_RECORDS SHOWN:_
'''

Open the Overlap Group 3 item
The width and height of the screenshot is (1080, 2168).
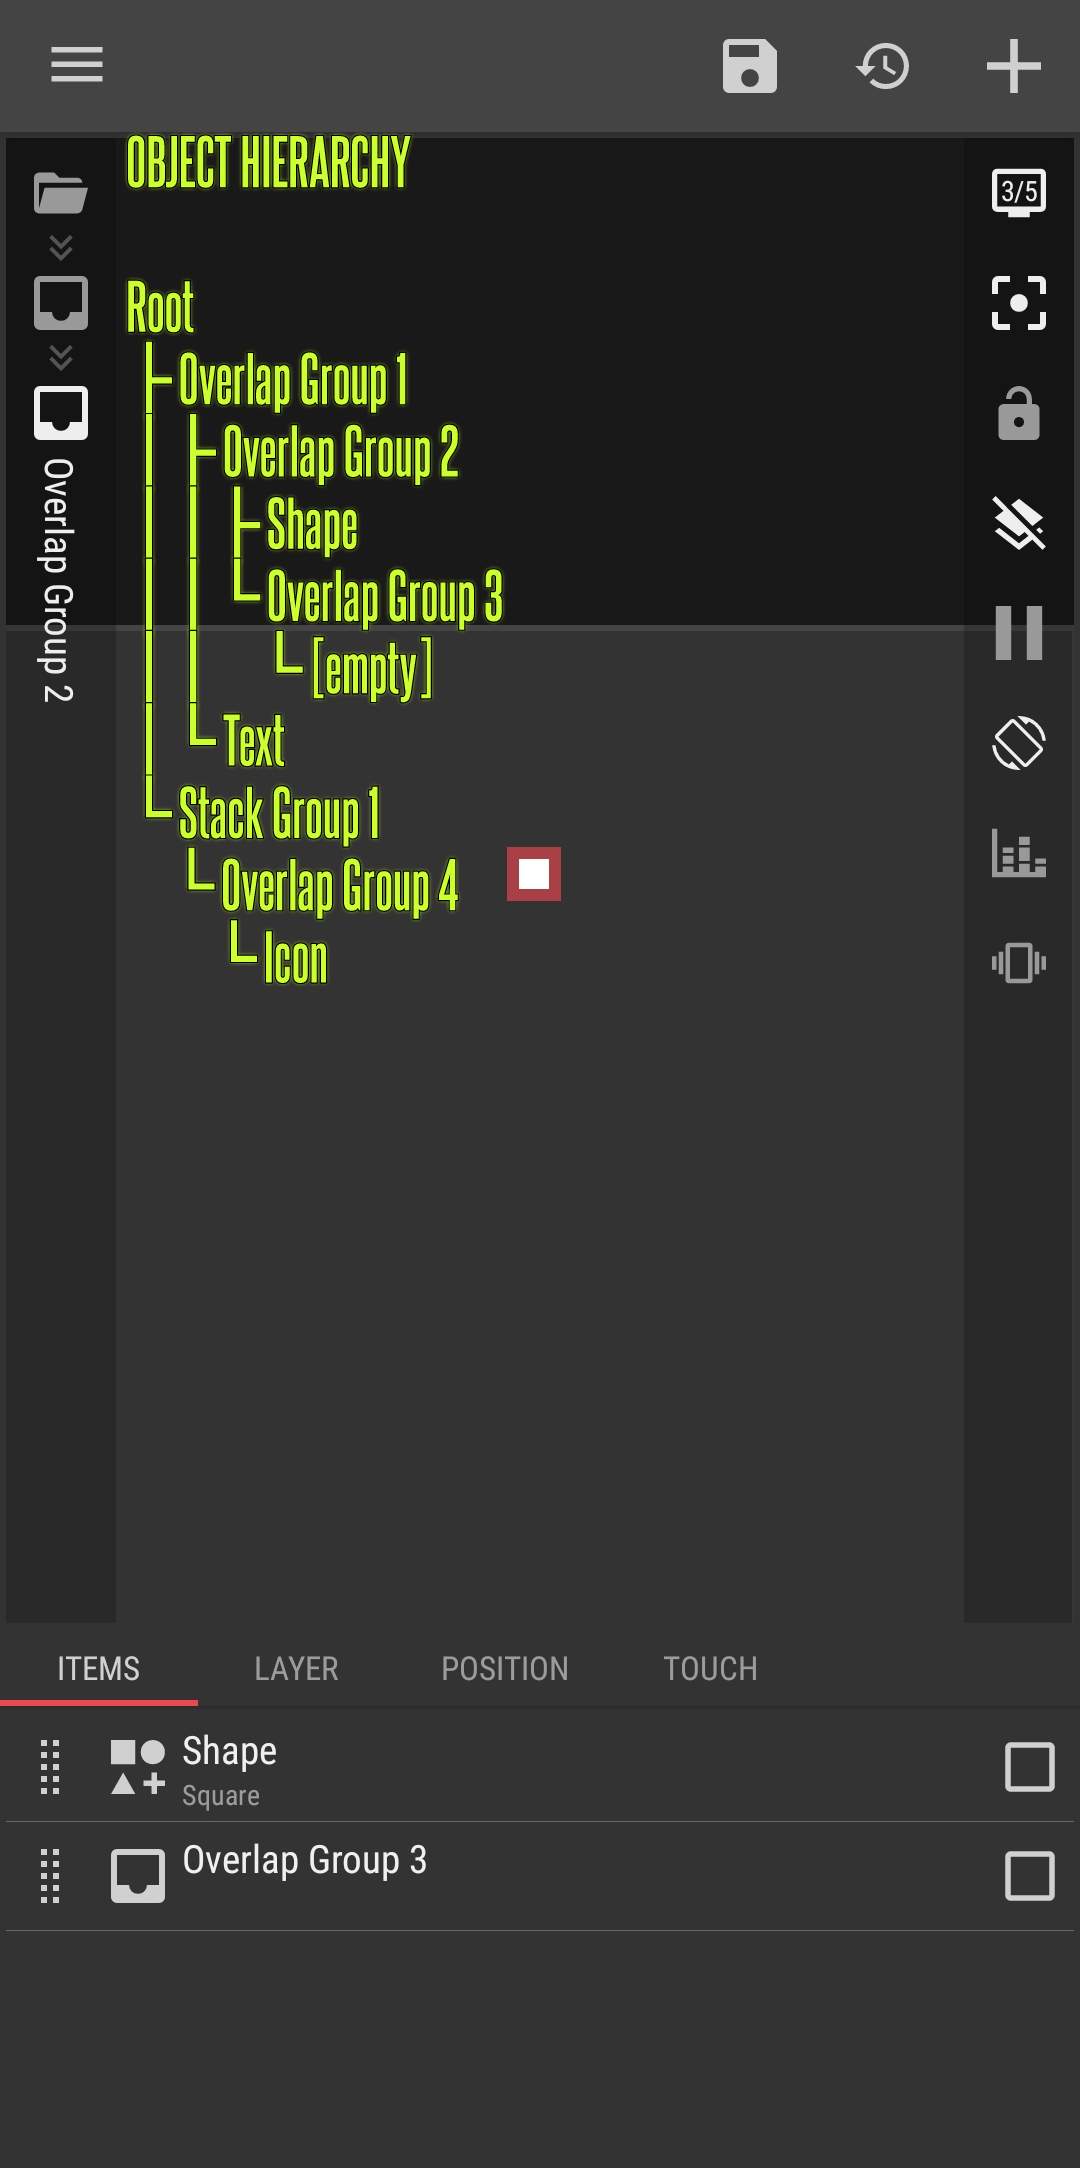coord(304,1861)
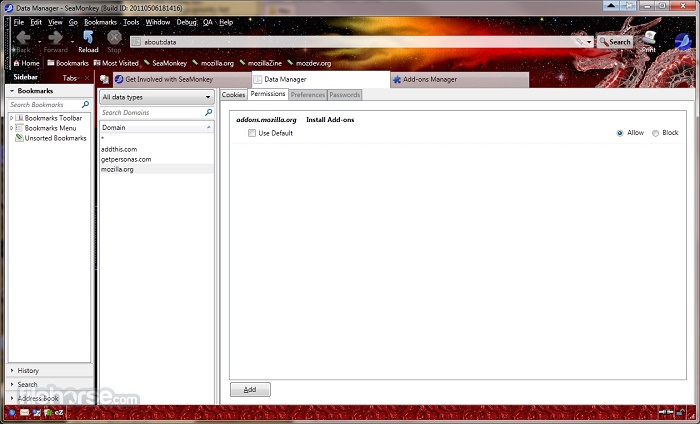Expand the Bookmarks Toolbar tree folder
The width and height of the screenshot is (700, 424).
(x=11, y=118)
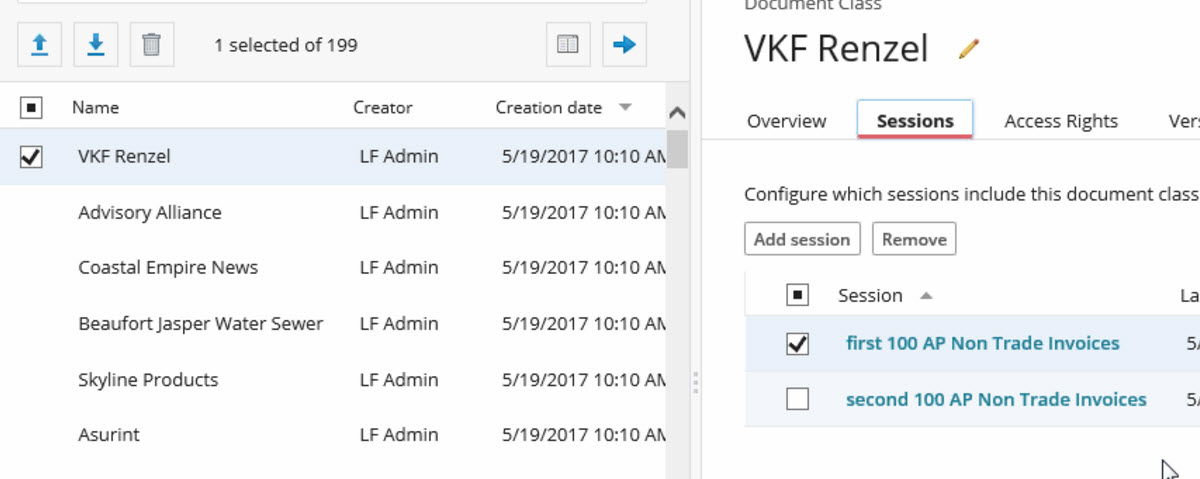
Task: Click the Add session button
Action: [x=802, y=239]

'''

_ACTIVITY:_ Your copy should match the data above exactly, apart from the pictures.

_ANSWER TO THE EXERCISE:_
Open the Overlap Group 3 item
The width and height of the screenshot is (1080, 2168).
coord(304,1861)
Expand the Bookmarks Toolbar tree folder
The width and height of the screenshot is (700, 424).
(x=11, y=118)
Task: Click the Add session button
Action: [x=802, y=239]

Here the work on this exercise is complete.